Jeff Sessions discussed Donald Trump's White House bid with the Russian ambassador, according to US intelligence intercepts cited in the Washington Post on Friday, contrary to the attorney general’s public assertions.
Sergey Kislyak, Russia’s ambassador to Washington, told his superiors in Moscow that he discussed campaign-related matters, including policy issues important to Moscow, with Sessions during the 2016 presidential race, according to current and former US intelligence officials.
Kislyak’s accounts of two meetings with Sessions when he was a US senator and a senior foreign policy adviser to Trump -- intercepted by US spy agencies -- contradict Sessions' version of the meetings.
The Washington Post cited an unnamed US official who called Sessions' statements “misleading” and “contradicted by other evidence”.
The intelligence reportedly indicates that Sessions and Kislyak had “substantive” discussions on matters including Trump’s positions on Russia-related issues and prospects for US-Russia relations in a Trump administration.
After initially failing to disclose his contact with Kislyak, Sessions later said that the meetings were not about the campaign and then, in March, recused himself from the Russian probe when coming under pressure for not having disclosed the meetings. “I never had meetings with Russian operatives or Russian intermediaries about the Trump campaign,” he said in March.
Sessions’ recusal has incensed Trump.
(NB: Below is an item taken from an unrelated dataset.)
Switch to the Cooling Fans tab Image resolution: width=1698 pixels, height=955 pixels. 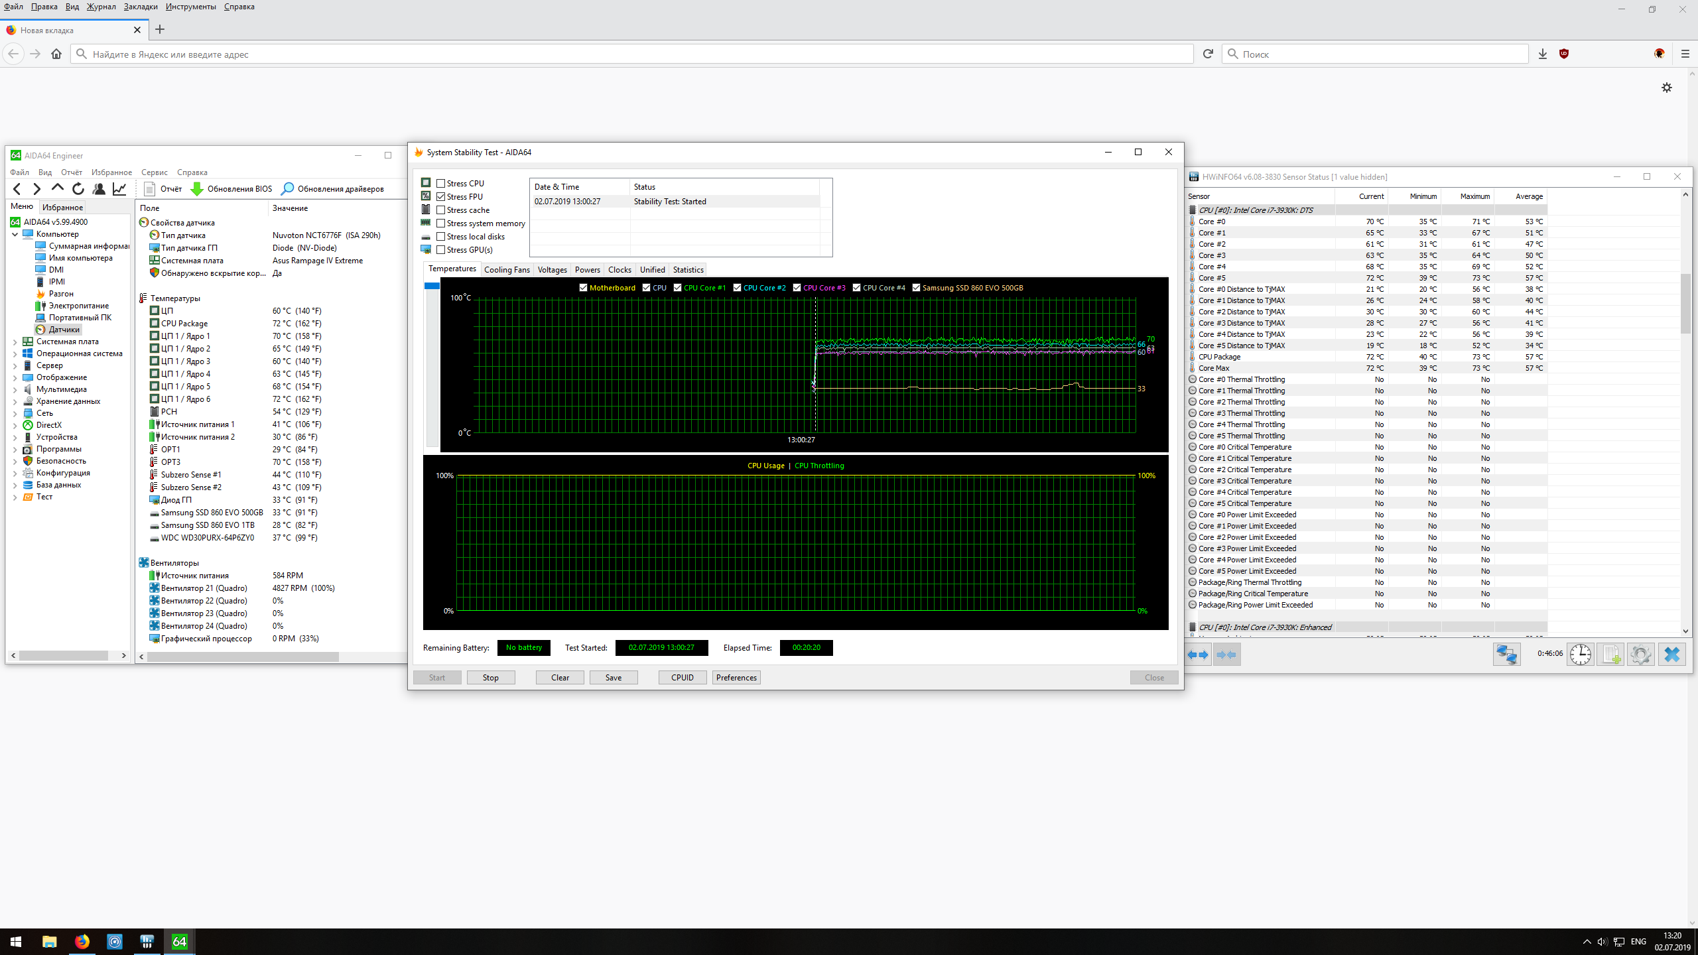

In an interview with The New York Times on Wednesday, Trump said: “Sessions should have never recused himself, and if he was going to recuse himself, he should have told me before he took the [attorney general] job, and I would have picked somebody else. […] It’s extremely unfair, and that’s a mild word, to the president. […] Jeff Sessions gave some bad answers.”
However, the US justice department has sought to mitigate the latest allegations. “Obviously I cannot comment on the reliability of what anonymous sources describe in a wholly uncorroborated intelligence intercept that The Washington Post has not seen and that has not been provided to me,” said spokeswoman Sarah Isgur Flores in a statement to the newspaper. She repeated that Sessions did not discuss interference in the election.
Trump’s frustration towards Sessions has sparked speculation that he might fire his attorney general or that Sessions might resign. However, Sessions told reporters on Thursday that he would stay in the job “as long as that is appropriate”.
The intelligence intercepts came just after Sean Spicer resigned on Friday as White House spokesman, following the appointment of New York financier Anthony Scaramucci as the new White House communications director.